F. Imbert - ANI 2L’accord national interprofessionnel sur la qualité de vie au travail est le premier accord interprofessionnel sur l’égalité depuis 9 ans. Cet accord vers l’effectivité des droits était pour nous, membre de la majorité présidentielle, la ligne essentielle, celle qui avait aussi été fixée lors de la 1ère grande conférence sociale. Trois points sont à souligner :

1 / Simplification de la négociation collective en matière d’égalité : les obligations de négocier se sont empilées depuis les lois Roudy, Genisson puis la loi de 2006 sur l’égalité. L’accord permettra une simplification des obligations de négocier, centrée sur la réduction des écarts de rémunération. La négociation continuera à être adossée au dispositif de sanction créé en 2010, dont le gouvernement a assuré avec succès la mise en oeuvre.
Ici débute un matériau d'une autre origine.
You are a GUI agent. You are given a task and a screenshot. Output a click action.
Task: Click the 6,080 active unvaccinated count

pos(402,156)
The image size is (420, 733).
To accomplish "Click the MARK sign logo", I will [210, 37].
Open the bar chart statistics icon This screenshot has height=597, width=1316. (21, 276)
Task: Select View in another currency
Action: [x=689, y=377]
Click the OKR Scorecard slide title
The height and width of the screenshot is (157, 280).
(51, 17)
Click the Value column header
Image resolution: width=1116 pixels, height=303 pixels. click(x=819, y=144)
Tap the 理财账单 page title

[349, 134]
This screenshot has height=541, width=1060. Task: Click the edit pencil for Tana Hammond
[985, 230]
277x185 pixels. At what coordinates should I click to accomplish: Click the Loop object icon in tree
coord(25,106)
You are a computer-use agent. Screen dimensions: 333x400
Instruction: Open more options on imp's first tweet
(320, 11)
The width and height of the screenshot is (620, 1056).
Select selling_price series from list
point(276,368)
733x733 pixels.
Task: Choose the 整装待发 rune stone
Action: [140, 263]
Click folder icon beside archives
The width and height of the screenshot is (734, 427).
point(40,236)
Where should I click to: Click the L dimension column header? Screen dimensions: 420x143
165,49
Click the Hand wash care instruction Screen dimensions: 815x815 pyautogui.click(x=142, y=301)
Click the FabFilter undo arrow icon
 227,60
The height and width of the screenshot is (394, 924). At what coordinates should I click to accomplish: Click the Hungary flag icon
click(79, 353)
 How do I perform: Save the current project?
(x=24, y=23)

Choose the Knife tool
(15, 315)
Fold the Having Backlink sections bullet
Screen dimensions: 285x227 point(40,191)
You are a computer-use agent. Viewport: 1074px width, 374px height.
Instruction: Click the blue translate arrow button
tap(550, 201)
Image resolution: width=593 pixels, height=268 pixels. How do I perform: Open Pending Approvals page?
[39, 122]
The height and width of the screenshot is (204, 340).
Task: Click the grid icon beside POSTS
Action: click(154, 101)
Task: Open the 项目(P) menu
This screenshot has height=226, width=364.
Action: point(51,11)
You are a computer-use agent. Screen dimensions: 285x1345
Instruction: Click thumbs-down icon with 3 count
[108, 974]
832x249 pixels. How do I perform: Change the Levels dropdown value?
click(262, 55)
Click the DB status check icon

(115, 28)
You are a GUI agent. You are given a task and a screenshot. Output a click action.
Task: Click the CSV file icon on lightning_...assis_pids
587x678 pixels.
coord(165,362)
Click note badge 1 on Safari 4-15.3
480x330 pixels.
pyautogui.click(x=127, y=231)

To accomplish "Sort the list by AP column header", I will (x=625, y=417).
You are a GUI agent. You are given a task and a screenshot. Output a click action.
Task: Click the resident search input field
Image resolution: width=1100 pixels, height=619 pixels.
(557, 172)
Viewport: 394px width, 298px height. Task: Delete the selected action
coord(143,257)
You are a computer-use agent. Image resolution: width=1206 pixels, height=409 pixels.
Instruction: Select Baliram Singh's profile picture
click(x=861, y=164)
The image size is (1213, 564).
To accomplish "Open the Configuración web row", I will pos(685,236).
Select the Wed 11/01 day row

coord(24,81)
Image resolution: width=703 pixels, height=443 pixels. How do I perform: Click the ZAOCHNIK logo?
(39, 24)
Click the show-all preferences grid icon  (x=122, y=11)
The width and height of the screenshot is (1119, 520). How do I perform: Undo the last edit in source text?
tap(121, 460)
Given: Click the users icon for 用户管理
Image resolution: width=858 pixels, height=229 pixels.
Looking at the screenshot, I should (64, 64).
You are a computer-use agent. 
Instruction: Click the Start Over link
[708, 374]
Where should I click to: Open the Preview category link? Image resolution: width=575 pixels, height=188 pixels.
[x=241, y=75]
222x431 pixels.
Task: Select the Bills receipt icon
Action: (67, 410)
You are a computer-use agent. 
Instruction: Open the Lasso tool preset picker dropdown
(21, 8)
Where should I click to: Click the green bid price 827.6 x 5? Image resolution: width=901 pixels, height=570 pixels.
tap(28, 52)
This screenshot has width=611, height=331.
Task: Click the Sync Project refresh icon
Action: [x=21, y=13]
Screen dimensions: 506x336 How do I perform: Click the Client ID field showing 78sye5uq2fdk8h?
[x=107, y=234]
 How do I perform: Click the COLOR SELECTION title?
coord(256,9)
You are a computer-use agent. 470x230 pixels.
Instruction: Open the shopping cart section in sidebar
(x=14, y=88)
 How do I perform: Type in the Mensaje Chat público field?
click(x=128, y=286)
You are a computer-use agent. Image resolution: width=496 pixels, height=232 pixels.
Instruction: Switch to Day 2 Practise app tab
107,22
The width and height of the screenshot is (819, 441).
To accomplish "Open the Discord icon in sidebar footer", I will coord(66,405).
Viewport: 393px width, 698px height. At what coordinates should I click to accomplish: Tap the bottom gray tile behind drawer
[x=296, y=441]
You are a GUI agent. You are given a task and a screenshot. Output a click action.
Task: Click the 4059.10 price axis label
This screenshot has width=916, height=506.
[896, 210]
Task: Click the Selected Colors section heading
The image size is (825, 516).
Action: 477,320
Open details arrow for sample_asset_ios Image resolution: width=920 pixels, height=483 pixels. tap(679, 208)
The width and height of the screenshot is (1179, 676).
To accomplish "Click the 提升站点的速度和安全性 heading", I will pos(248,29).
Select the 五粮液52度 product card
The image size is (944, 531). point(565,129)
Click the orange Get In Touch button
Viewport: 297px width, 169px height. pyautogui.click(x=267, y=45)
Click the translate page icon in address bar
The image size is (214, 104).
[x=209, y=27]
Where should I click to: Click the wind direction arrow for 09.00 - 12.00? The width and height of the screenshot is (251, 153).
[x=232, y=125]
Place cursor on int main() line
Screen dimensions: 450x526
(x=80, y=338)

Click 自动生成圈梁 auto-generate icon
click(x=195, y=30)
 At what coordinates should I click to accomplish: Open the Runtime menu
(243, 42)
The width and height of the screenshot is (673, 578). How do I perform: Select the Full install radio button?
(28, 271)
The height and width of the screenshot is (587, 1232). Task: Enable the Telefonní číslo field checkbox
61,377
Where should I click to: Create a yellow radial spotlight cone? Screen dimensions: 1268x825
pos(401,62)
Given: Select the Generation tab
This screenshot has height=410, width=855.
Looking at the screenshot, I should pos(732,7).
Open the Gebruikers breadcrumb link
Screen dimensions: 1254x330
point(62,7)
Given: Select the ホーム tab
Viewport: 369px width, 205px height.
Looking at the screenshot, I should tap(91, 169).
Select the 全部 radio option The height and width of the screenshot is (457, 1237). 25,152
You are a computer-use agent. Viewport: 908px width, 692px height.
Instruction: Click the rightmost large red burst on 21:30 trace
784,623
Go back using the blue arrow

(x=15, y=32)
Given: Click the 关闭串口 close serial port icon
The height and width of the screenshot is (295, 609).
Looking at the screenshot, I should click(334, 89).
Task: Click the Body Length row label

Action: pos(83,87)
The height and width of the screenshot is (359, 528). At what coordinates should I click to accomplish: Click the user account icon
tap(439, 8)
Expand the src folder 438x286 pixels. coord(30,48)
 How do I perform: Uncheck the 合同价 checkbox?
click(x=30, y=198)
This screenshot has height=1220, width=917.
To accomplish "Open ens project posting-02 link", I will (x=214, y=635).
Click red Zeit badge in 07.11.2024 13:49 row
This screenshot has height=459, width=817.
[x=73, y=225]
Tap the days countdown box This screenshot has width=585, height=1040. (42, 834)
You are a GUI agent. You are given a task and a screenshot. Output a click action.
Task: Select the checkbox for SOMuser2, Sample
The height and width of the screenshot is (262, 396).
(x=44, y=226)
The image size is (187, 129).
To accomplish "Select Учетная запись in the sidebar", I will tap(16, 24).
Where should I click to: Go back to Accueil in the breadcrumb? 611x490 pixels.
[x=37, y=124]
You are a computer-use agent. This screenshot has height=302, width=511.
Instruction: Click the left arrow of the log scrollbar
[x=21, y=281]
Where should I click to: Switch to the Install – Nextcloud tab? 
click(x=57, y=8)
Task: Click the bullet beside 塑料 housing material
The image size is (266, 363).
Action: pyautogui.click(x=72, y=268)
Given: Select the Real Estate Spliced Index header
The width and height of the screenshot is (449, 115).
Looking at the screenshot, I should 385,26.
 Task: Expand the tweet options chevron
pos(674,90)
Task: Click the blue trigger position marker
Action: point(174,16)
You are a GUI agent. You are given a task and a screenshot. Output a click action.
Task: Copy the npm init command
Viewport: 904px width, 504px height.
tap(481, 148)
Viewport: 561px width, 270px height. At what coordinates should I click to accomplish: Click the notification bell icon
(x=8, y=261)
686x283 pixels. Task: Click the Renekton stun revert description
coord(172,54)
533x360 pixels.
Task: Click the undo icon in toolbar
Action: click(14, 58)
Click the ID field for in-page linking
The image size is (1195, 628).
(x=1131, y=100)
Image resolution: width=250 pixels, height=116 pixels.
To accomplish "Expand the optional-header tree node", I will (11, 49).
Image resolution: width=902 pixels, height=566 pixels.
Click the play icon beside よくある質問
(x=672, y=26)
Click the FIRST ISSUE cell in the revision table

2 / Les partenaires sociaux soutiennent les principes de la réforme du congé parental, dont ils déduisent les conséquences dans le domaine du droit du travail. Ils conviennent d’ouvrir une réflexion sur le partage des autres congés

3/ Le texte prévoit une série d’initiatives pour faire vivre la question de l’égalité dans l’entreprise : un bilan de carrière pour les salariés en congé parental et un renforcement des formations et de l’accès à la VAE (validation des acquis de l’expérience) (article 8) ; la création d’un droit à demander un aménagement des horaires pour favoriser l’articulation des temps de vie (article 12 ; c’était une proposition de l’IGAS) ; le renforcement du rapport de situation comparé et la création d’un indicateur de promotion sexué (article 11) ; la prise en compte de la question de l’égalité professionnelle dans les objectifs annuels des managers et dans leurs critères d’évaluation ; la définition d’un ensemble d’actions pour lutter contre les stéréotypes dans les branches (article 7) ; la mobilisation des institutions représentatives du personnel (article 19).